Please give the listing again with "pencil icon" replaced by "pen icon", changing nothing else and leaving out the pictures.

──────────────────────────────

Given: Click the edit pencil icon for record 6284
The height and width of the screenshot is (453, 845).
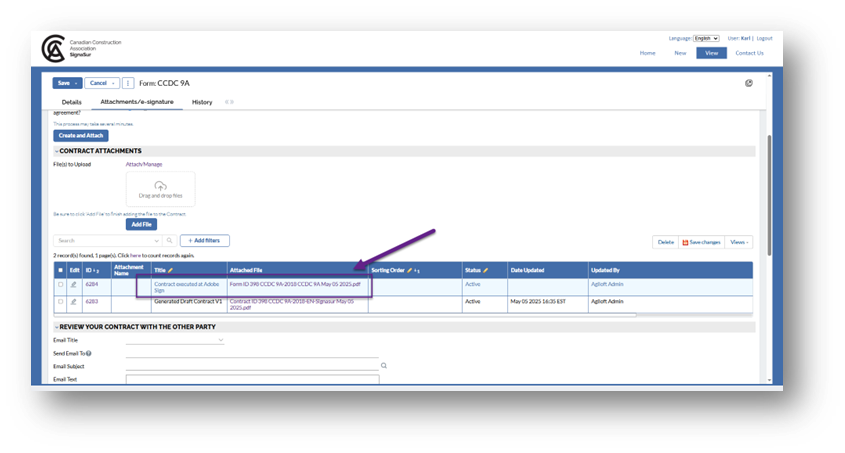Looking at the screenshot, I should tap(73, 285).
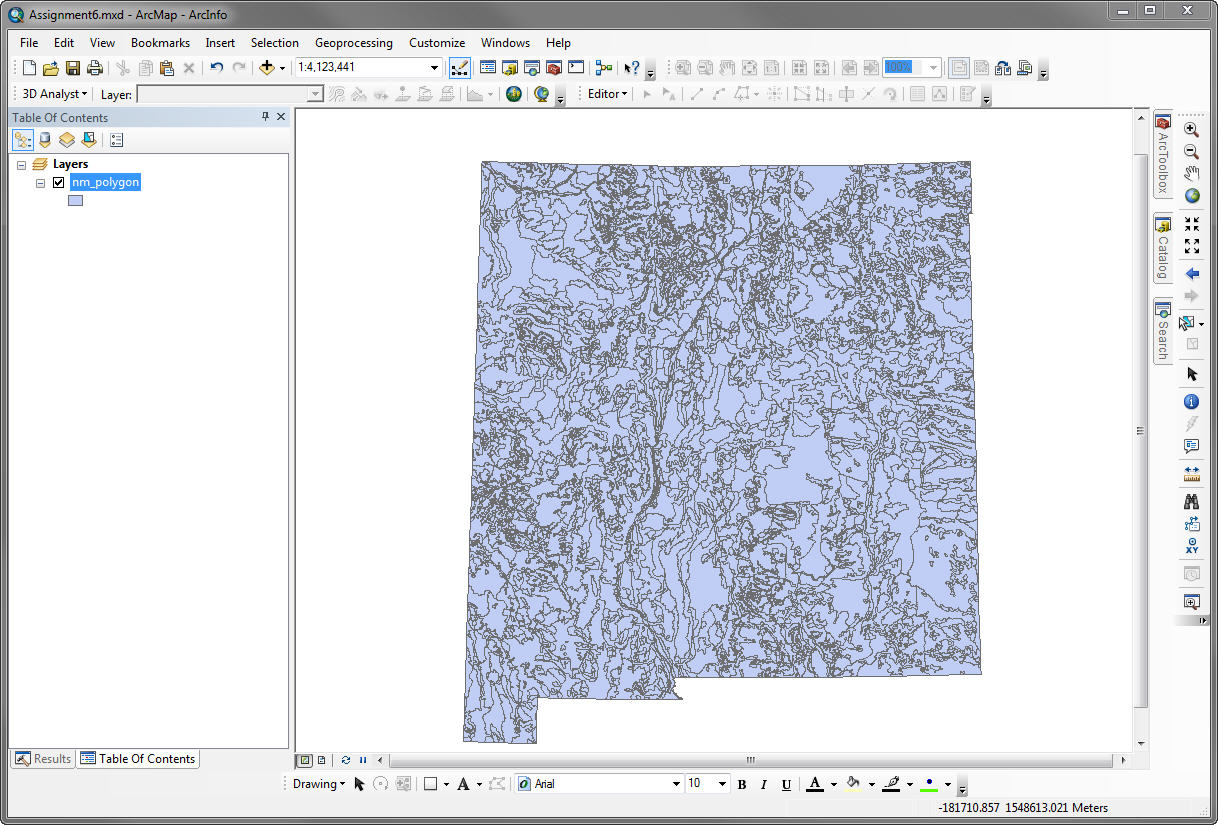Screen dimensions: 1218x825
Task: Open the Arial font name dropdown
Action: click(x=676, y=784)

──────────────────────────────

Expected answer
Given: Click the edit pen icon for record 6284
The height and width of the screenshot is (453, 845).
Looking at the screenshot, I should tap(73, 285).
Screen dimensions: 1218x825
Task: Open the Arial font name dropdown
Action: click(x=676, y=784)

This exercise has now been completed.